City can enjoy their numbers. Their 11th straight win was an exhibition, featuring four beautiful finishes and a lovely team goal. They may yet miss Kevin De Bruyne against Liverpool or Tottenham but not here. They needed neither a specialist striker nor their premier playmaker. If the title race is decided by who can cope best without pivotal players, they stand an excellent chance.
Albion were utterly outclassed. They remain the last team to stop City from winning but that 1-1 draw was Slaven Bilic’s last game; a penny for his thoughts when he sees this scoreline. For those with no allegiance to West Brom, there was plenty of savour in the sight of City in such control.
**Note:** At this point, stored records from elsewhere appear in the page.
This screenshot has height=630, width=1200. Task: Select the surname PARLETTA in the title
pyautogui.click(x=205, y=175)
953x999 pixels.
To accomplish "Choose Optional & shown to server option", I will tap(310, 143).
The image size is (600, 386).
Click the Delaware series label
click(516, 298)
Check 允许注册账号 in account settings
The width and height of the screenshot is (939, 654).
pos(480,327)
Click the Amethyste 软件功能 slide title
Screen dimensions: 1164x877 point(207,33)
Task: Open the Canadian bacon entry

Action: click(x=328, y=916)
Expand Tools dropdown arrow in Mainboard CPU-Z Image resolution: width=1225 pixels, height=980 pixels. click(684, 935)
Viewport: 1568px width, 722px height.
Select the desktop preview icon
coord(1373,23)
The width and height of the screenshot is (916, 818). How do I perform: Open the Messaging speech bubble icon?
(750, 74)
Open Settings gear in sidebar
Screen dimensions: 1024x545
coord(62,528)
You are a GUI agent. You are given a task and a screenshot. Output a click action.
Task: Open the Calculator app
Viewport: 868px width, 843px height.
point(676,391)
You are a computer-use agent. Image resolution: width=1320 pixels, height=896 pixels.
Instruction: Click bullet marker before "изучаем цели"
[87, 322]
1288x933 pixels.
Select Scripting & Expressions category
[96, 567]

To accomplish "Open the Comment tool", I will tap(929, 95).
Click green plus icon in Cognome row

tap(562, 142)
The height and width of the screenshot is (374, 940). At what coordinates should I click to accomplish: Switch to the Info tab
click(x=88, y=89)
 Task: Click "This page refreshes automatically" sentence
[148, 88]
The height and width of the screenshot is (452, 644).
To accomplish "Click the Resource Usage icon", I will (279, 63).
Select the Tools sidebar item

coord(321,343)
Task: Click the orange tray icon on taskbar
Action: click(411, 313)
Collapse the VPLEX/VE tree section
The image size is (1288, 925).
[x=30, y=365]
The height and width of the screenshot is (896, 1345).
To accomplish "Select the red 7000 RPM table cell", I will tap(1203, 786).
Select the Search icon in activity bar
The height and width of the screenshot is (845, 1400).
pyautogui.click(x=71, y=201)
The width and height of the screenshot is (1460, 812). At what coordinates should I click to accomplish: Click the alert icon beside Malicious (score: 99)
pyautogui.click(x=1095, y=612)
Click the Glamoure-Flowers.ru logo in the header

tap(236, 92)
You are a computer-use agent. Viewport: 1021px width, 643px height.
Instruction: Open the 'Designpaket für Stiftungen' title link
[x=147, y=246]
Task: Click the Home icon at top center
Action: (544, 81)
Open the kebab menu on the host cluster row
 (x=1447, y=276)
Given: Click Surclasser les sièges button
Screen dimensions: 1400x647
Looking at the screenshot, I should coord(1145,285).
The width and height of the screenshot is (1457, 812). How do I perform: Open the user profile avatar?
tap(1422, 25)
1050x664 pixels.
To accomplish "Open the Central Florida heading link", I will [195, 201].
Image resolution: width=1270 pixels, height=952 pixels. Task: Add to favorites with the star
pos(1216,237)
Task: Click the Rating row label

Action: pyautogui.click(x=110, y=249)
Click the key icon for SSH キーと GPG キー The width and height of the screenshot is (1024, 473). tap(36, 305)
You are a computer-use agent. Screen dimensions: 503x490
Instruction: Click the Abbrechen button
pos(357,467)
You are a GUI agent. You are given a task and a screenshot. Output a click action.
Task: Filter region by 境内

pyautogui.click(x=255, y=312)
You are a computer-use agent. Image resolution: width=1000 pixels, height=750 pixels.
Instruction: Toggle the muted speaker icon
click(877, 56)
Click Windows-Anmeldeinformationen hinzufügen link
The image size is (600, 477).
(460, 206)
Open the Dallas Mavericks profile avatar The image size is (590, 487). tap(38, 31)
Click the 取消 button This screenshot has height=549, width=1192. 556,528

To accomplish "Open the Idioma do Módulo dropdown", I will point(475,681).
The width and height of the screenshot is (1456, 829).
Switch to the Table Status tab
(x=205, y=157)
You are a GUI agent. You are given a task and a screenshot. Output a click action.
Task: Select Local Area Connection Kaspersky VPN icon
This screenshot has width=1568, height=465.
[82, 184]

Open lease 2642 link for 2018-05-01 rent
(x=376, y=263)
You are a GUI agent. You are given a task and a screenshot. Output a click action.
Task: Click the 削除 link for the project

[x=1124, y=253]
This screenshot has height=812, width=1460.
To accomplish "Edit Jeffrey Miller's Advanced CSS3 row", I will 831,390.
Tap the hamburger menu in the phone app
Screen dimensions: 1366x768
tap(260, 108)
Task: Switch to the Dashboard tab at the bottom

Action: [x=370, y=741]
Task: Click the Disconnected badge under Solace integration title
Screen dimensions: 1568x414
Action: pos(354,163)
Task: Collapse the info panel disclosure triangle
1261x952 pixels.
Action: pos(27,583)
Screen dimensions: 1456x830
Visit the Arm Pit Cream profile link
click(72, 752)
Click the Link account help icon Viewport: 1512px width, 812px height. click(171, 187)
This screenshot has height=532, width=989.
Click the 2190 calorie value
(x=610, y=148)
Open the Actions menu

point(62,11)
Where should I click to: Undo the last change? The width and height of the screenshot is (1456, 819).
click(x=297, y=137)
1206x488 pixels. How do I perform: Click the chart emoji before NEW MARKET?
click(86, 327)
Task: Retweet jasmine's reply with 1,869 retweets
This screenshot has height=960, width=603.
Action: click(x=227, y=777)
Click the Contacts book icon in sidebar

It may play down to the stereotype of the Albion manager to suggest the game’s dominant individuals are anti-Allardyce footballers. Maybe it is fairer to call them quintessential Pep players, but this was a triumph of the technical over the supposedly physical – Albion again struggled to close down – of Gundogan and Riyad Mahrez and Bernardo Silva.
There was an early hint of classic Big Sam, a long throw that wreaked havoc, a penalty appeal against Rodri, a shot from Semi Ajayi, the centre-back who is his main goal threat, that Ederson saved.
Thereafter, it was one-sided. Guardiola’s sides are sometimes accused of trying to walk the ball in, but this was a demonstration of mid- and long-range shooting. It almost yielded another goal, Rodri hitting the bar with a dipping effort. Guardiola applauded the tap-in, though, with Raheem Sterling supplying the finish to Mahrez’s volleyed cross to complete a wonderful move.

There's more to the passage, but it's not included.